Once the dive boat reaches the site the diver dons the CCR, runs an abbreviated pre-jump list, then enters the water and makes a very rapid descent. In our area, this is a typical occurrence especially if the diver is "smart bombing" the wreck. While the loop PO2 is initially increasing, and the solenoid initially injects some oxygen (from the hose residual), eventually the loop PO2 will begin to drop and will more rapidly drop if the diver pauses their descent for any reason. The first diver jumping on a technical wreck dive in our area often has the task of chaining in a descent/ascent line for others to follow. That diver is exceptionally task loaded with navigating to the wreck and tying in. If the task loaded diver fails to notice their setpoint is not being maintained (the usual concern being a brief hyperoxic spike, not hypoxia), then LOC follows.
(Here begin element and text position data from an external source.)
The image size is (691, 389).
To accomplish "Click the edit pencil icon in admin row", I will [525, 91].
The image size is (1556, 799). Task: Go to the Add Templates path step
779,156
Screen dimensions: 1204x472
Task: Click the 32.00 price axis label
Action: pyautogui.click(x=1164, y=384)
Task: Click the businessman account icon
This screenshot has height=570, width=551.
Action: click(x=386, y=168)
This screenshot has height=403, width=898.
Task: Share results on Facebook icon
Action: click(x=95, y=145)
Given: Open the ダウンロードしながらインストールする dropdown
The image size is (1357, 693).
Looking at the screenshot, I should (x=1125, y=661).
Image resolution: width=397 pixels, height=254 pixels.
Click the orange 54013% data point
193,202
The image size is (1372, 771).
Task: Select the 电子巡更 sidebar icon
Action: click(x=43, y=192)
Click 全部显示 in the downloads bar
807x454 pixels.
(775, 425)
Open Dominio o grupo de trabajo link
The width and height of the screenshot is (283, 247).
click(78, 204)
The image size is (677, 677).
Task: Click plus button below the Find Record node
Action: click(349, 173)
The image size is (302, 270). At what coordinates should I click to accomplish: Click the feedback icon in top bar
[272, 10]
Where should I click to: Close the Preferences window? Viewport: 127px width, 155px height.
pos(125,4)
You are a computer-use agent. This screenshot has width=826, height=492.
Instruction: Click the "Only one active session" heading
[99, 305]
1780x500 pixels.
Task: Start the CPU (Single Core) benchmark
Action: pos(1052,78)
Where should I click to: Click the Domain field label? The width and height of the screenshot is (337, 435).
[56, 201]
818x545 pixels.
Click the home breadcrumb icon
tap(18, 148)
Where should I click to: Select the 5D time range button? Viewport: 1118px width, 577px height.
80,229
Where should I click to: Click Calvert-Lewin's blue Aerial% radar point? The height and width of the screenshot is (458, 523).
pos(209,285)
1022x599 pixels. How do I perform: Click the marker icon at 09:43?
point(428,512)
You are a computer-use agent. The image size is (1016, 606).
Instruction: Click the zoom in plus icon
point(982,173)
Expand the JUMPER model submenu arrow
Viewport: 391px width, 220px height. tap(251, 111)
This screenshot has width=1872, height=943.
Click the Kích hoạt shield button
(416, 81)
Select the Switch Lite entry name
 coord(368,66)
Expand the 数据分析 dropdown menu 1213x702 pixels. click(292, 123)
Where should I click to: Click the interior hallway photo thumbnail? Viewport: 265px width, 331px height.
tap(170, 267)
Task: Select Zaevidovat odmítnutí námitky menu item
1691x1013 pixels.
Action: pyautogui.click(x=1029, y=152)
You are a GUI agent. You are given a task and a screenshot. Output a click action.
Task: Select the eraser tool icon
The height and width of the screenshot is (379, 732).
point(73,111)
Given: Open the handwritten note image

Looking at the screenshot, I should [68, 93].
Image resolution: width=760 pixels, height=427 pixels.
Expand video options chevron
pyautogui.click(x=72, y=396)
Note, this isn't a hypothetical example, it's has happened to me personally exactly as I described and I was lucky enough to notice dropping PO2 before it became dangerously low. I've caught two more roll offs over the years, but before gearing up as I now always manually check the valve immediately before gearing up. I've also personally observed several CCR divers actually perform their pre-breathe and then close the valve as a result of a deeply ingrained OC habit. Just to be clear, I'm not proposing the circumstance I've just described above as what happened in the case of the accident being discussed. I'm simply describing my findings in more than one case where LOC on CCR happened during or very shortly after rapid descent. If setpoint is not being maintained, a rapid descent quickly after entry will delay LOC rather than occurring at or near the surface.